• [THE TASK] What is needed is a faithful copy of all the records.

RECORDS SUPPLIED Block Start

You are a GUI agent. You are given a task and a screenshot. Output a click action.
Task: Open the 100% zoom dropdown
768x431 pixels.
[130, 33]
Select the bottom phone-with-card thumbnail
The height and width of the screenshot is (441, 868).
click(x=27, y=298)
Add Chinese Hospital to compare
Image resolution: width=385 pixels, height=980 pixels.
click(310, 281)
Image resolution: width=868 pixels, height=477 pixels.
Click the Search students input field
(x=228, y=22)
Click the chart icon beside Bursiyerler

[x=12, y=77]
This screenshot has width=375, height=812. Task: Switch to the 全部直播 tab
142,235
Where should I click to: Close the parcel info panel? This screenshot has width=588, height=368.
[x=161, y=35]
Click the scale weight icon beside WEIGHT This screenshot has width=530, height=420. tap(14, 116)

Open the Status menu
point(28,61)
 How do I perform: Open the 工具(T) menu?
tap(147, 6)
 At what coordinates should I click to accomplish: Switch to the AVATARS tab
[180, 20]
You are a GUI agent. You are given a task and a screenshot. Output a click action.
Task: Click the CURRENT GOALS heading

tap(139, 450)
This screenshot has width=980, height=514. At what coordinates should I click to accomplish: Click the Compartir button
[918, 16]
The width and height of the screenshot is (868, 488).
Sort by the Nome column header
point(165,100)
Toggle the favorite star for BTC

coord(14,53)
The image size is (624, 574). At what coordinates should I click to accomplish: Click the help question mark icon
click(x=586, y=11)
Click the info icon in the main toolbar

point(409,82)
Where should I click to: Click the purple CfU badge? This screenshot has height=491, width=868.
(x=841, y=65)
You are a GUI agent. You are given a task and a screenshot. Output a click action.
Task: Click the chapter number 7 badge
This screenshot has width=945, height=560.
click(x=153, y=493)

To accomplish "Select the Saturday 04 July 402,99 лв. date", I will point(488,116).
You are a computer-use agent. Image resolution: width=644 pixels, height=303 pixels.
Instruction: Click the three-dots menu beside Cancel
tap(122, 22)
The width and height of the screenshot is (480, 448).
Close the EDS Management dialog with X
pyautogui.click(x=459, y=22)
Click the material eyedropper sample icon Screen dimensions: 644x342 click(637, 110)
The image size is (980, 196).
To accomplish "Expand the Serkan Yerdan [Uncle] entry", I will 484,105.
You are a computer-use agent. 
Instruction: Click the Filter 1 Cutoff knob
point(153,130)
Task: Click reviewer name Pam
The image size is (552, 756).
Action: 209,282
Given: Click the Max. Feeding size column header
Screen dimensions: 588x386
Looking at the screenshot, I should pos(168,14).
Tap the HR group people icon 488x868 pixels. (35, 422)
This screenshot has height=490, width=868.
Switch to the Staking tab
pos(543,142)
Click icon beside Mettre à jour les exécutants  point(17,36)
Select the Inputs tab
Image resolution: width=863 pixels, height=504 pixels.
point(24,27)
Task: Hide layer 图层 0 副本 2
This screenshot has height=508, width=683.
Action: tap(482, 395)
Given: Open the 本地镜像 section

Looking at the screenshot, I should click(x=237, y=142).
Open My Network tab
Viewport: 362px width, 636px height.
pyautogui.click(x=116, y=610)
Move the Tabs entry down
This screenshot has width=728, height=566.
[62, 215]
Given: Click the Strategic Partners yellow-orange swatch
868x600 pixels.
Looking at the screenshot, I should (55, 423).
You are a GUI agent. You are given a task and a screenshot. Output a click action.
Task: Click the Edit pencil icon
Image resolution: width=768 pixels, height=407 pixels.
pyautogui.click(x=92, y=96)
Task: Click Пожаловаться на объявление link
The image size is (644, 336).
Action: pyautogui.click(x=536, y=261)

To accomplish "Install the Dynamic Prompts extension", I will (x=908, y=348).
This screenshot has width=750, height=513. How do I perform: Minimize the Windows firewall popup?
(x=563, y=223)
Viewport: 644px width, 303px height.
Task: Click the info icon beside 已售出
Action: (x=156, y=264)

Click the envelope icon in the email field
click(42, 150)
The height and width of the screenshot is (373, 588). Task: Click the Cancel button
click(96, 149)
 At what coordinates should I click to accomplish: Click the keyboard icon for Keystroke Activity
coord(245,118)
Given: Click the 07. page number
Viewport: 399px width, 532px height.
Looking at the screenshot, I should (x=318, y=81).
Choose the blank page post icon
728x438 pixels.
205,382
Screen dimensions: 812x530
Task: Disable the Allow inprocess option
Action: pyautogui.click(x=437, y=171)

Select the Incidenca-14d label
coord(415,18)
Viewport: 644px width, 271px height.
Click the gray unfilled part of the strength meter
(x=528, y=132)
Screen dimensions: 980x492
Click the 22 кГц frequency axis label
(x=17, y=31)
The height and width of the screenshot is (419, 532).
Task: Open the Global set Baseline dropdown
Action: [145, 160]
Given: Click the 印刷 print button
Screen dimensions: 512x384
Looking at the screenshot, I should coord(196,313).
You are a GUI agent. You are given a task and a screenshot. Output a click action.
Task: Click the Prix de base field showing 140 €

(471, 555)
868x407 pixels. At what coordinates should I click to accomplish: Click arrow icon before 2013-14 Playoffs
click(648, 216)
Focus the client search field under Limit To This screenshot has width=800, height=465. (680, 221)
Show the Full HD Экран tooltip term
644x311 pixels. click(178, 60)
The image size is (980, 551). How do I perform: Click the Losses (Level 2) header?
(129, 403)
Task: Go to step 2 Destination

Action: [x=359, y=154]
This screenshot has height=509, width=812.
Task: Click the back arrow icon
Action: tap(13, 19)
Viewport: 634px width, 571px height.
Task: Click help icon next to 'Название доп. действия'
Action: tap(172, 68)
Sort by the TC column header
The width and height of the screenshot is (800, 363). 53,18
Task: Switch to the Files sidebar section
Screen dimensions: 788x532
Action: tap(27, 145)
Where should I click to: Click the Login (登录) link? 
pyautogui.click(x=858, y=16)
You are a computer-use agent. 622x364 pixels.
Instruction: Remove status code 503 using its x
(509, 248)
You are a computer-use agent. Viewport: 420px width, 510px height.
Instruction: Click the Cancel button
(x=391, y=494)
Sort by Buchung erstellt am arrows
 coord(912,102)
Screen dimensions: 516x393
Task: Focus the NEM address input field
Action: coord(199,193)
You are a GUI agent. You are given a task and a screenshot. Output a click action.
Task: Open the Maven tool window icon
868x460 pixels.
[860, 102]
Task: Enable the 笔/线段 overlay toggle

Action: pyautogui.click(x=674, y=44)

RECORDS SUPPLIED Block End

• [RESPONSE]
You are a GUI agent. You are given a task and a screenshot. Output a click action.
Task: Open the 100% zoom dropdown
768x431 pixels.
[130, 33]
Select the bottom phone-with-card thumbnail
The height and width of the screenshot is (441, 868).
click(x=27, y=298)
Add Chinese Hospital to compare
Image resolution: width=385 pixels, height=980 pixels.
click(310, 281)
Image resolution: width=868 pixels, height=477 pixels.
Click the Search students input field
(x=228, y=22)
Click the chart icon beside Bursiyerler

[x=12, y=77]
This screenshot has width=375, height=812. Task: Switch to the 全部直播 tab
142,235
Where should I click to: Close the parcel info panel? This screenshot has width=588, height=368.
[x=161, y=35]
Click the scale weight icon beside WEIGHT This screenshot has width=530, height=420. tap(14, 116)

Open the Status menu
point(28,61)
 How do I perform: Open the 工具(T) menu?
tap(147, 6)
 At what coordinates should I click to accomplish: Switch to the AVATARS tab
[180, 20]
You are a GUI agent. You are given a task and a screenshot. Output a click action.
Task: Click the CURRENT GOALS heading

tap(139, 450)
This screenshot has width=980, height=514. At what coordinates should I click to accomplish: Click the Compartir button
[918, 16]
The width and height of the screenshot is (868, 488).
Sort by the Nome column header
point(165,100)
Toggle the favorite star for BTC

coord(14,53)
The image size is (624, 574). At what coordinates should I click to accomplish: Click the help question mark icon
click(x=586, y=11)
Click the info icon in the main toolbar

point(409,82)
Where should I click to: Click the purple CfU badge? This screenshot has height=491, width=868.
(x=841, y=65)
You are a GUI agent. You are given a task and a screenshot. Output a click action.
Task: Click the chapter number 7 badge
This screenshot has width=945, height=560.
click(x=153, y=493)

To accomplish "Select the Saturday 04 July 402,99 лв. date", I will point(488,116).
You are a computer-use agent. Image resolution: width=644 pixels, height=303 pixels.
Instruction: Click the three-dots menu beside Cancel
tap(122, 22)
The width and height of the screenshot is (480, 448).
Close the EDS Management dialog with X
pyautogui.click(x=459, y=22)
Click the material eyedropper sample icon Screen dimensions: 644x342 click(637, 110)
The image size is (980, 196).
To accomplish "Expand the Serkan Yerdan [Uncle] entry", I will 484,105.
You are a computer-use agent. 
Instruction: Click the Filter 1 Cutoff knob
point(153,130)
Task: Click reviewer name Pam
The image size is (552, 756).
Action: 209,282
Given: Click the Max. Feeding size column header
Screen dimensions: 588x386
Looking at the screenshot, I should pos(168,14).
Tap the HR group people icon 488x868 pixels. (35, 422)
This screenshot has height=490, width=868.
Switch to the Staking tab
pos(543,142)
Click icon beside Mettre à jour les exécutants  point(17,36)
Select the Inputs tab
Image resolution: width=863 pixels, height=504 pixels.
point(24,27)
Task: Hide layer 图层 0 副本 2
This screenshot has height=508, width=683.
Action: tap(482, 395)
Given: Open the 本地镜像 section

Looking at the screenshot, I should click(x=237, y=142).
Open My Network tab
Viewport: 362px width, 636px height.
pyautogui.click(x=116, y=610)
Move the Tabs entry down
This screenshot has width=728, height=566.
[62, 215]
Given: Click the Strategic Partners yellow-orange swatch
868x600 pixels.
Looking at the screenshot, I should (55, 423).
You are a GUI agent. You are given a task and a screenshot. Output a click action.
Task: Click the Edit pencil icon
Image resolution: width=768 pixels, height=407 pixels.
pyautogui.click(x=92, y=96)
Task: Click Пожаловаться на объявление link
The image size is (644, 336).
Action: pyautogui.click(x=536, y=261)

To accomplish "Install the Dynamic Prompts extension", I will (x=908, y=348).
This screenshot has width=750, height=513. How do I perform: Minimize the Windows firewall popup?
(x=563, y=223)
Viewport: 644px width, 303px height.
Task: Click the info icon beside 已售出
Action: (x=156, y=264)

Click the envelope icon in the email field
click(42, 150)
The height and width of the screenshot is (373, 588). Task: Click the Cancel button
click(96, 149)
 At what coordinates should I click to accomplish: Click the keyboard icon for Keystroke Activity
coord(245,118)
Given: Click the 07. page number
Viewport: 399px width, 532px height.
Looking at the screenshot, I should (x=318, y=81).
Choose the blank page post icon
728x438 pixels.
205,382
Screen dimensions: 812x530
Task: Disable the Allow inprocess option
Action: pyautogui.click(x=437, y=171)

Select the Incidenca-14d label
coord(415,18)
Viewport: 644px width, 271px height.
Click the gray unfilled part of the strength meter
(x=528, y=132)
Screen dimensions: 980x492
Click the 22 кГц frequency axis label
(x=17, y=31)
The height and width of the screenshot is (419, 532).
Task: Open the Global set Baseline dropdown
Action: [145, 160]
Given: Click the 印刷 print button
Screen dimensions: 512x384
Looking at the screenshot, I should coord(196,313).
You are a GUI agent. You are given a task and a screenshot. Output a click action.
Task: Click the Prix de base field showing 140 €

(471, 555)
868x407 pixels. At what coordinates should I click to accomplish: Click arrow icon before 2013-14 Playoffs
click(648, 216)
Focus the client search field under Limit To This screenshot has width=800, height=465. (680, 221)
Show the Full HD Экран tooltip term
644x311 pixels. click(178, 60)
The image size is (980, 551). How do I perform: Click the Losses (Level 2) header?
(129, 403)
Task: Go to step 2 Destination

Action: [x=359, y=154]
This screenshot has height=509, width=812.
Task: Click the back arrow icon
Action: tap(13, 19)
Viewport: 634px width, 571px height.
Task: Click help icon next to 'Название доп. действия'
Action: tap(172, 68)
Sort by the TC column header
The width and height of the screenshot is (800, 363). 53,18
Task: Switch to the Files sidebar section
Screen dimensions: 788x532
Action: tap(27, 145)
Where should I click to: Click the Login (登录) link? 
pyautogui.click(x=858, y=16)
You are a computer-use agent. 622x364 pixels.
Instruction: Remove status code 503 using its x
(509, 248)
You are a computer-use agent. Viewport: 420px width, 510px height.
Instruction: Click the Cancel button
(x=391, y=494)
Sort by Buchung erstellt am arrows
 coord(912,102)
Screen dimensions: 516x393
Task: Focus the NEM address input field
Action: coord(199,193)
You are a GUI agent. You are given a task and a screenshot. Output a click action.
Task: Open the Maven tool window icon
868x460 pixels.
[860, 102]
Task: Enable the 笔/线段 overlay toggle

Action: pyautogui.click(x=674, y=44)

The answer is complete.